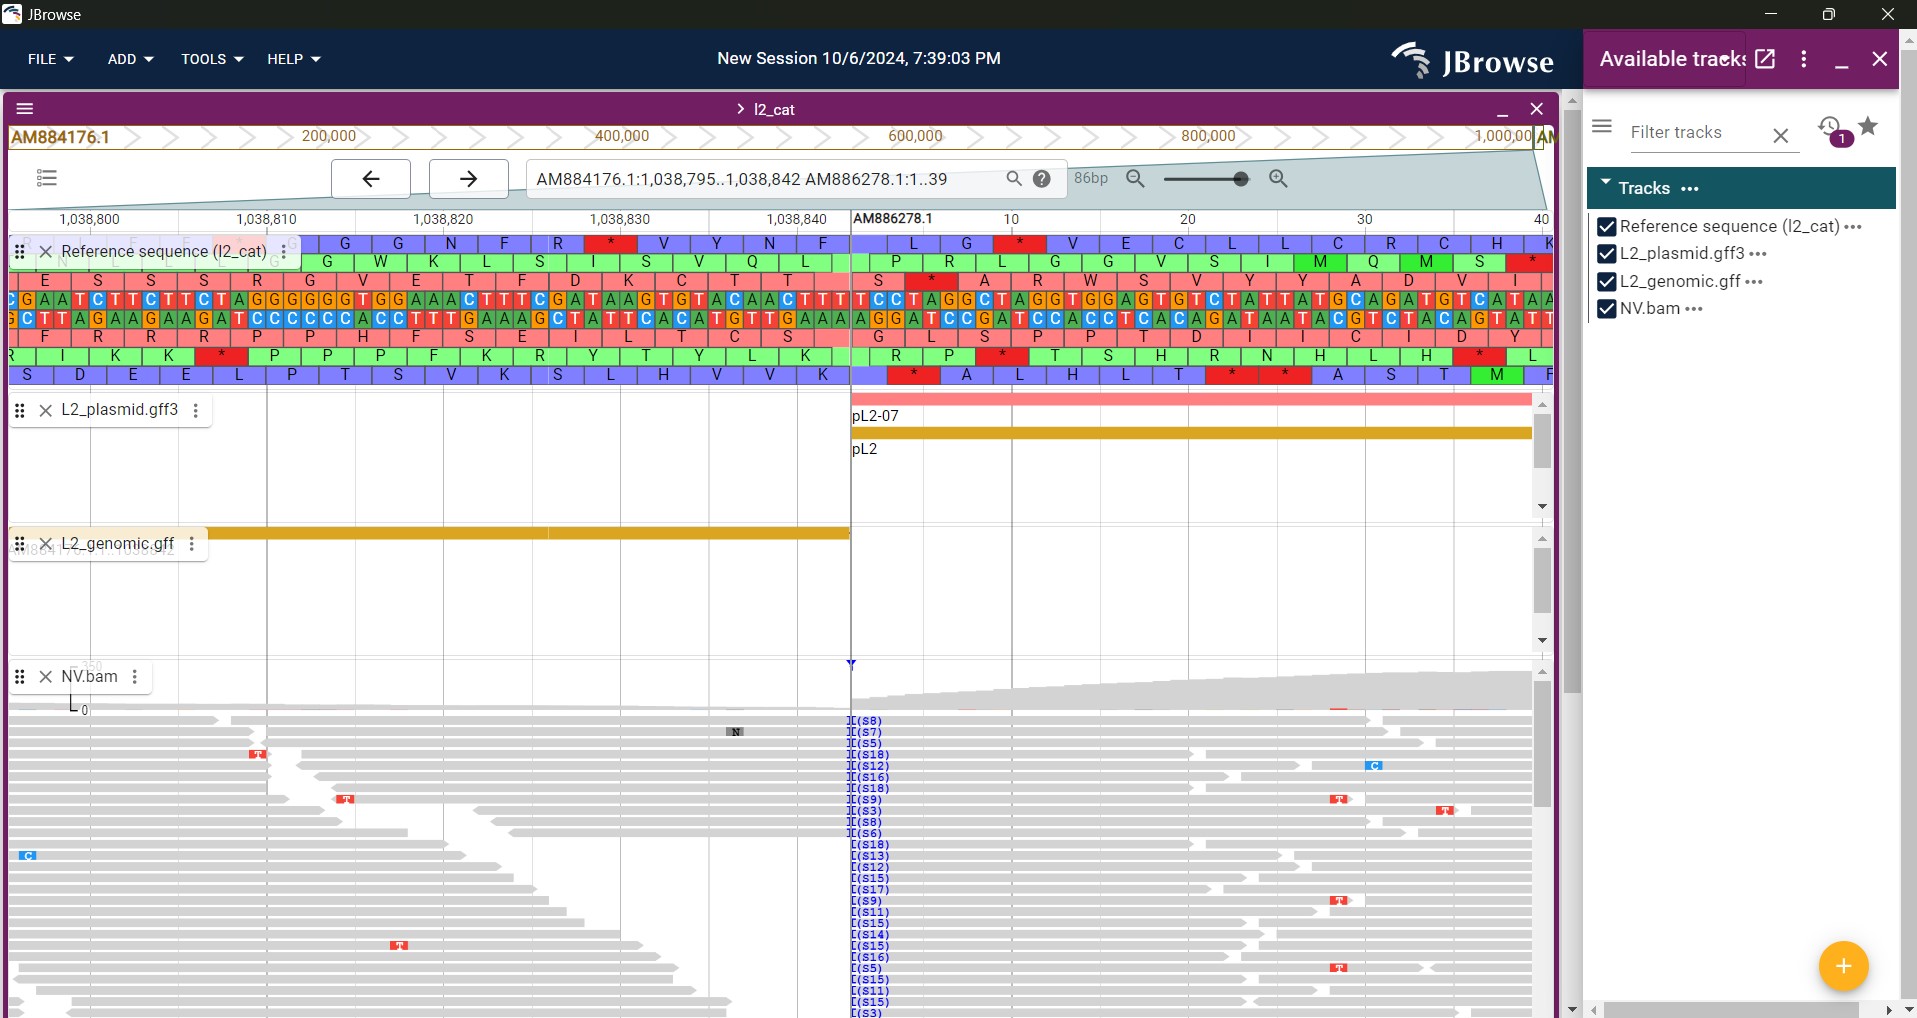Pan the view left with arrow button

pyautogui.click(x=371, y=180)
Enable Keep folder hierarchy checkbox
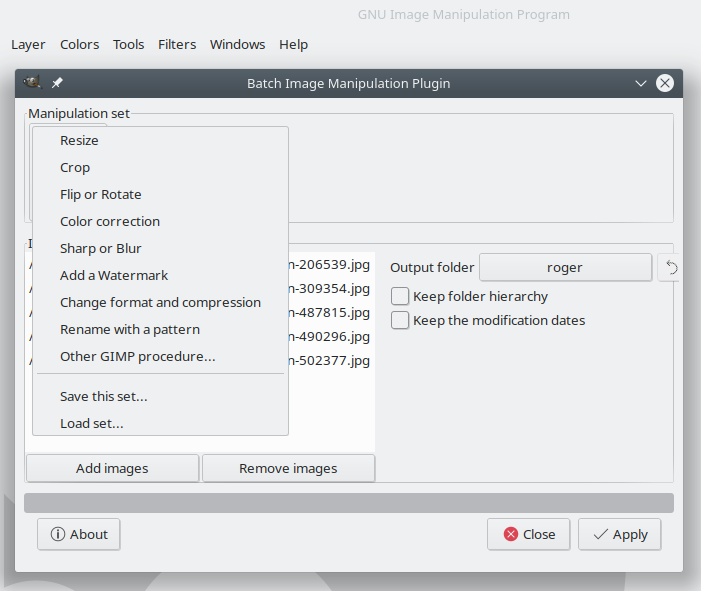Viewport: 701px width, 591px height. pyautogui.click(x=400, y=296)
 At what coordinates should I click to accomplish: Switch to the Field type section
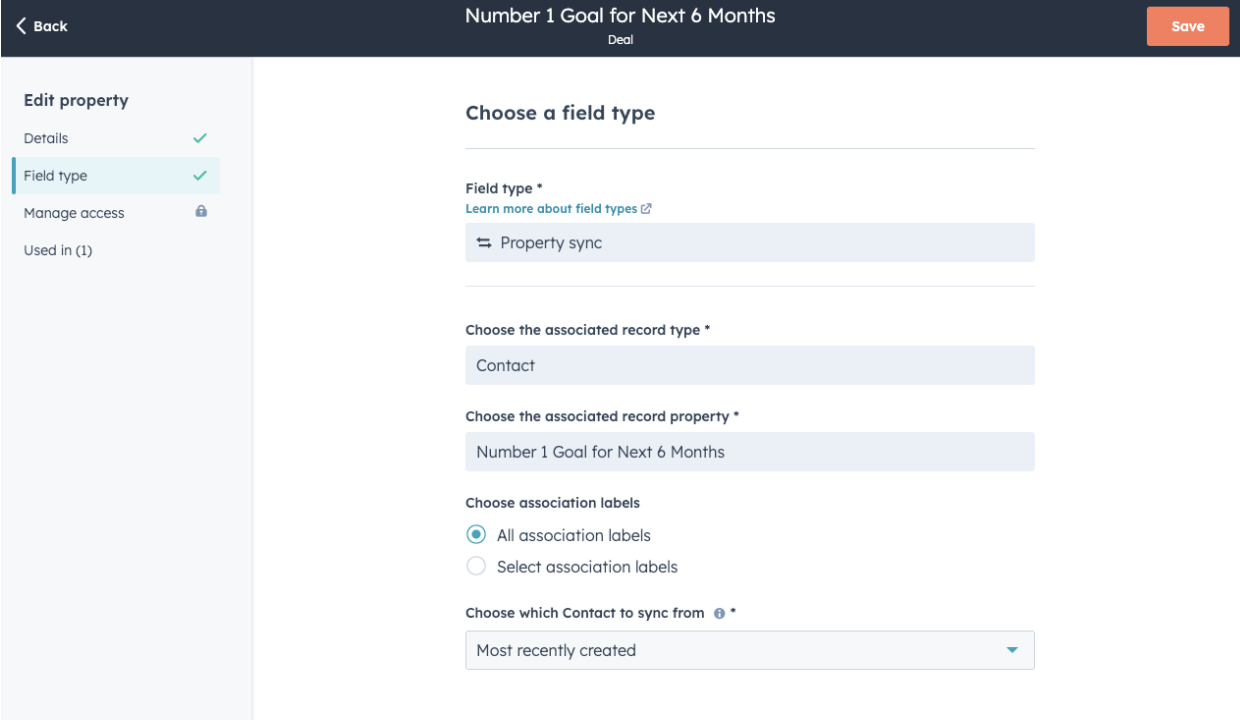(x=56, y=176)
※ ※ ※
Write out every entry above word for word, leaving out the pictures.

- Finished exercise -
Pan the view left with arrow button

pyautogui.click(x=371, y=180)
Enable Keep folder hierarchy checkbox
Viewport: 701px width, 591px height. pyautogui.click(x=400, y=296)
 At what coordinates should I click to accomplish: Switch to the Field type section
(x=56, y=176)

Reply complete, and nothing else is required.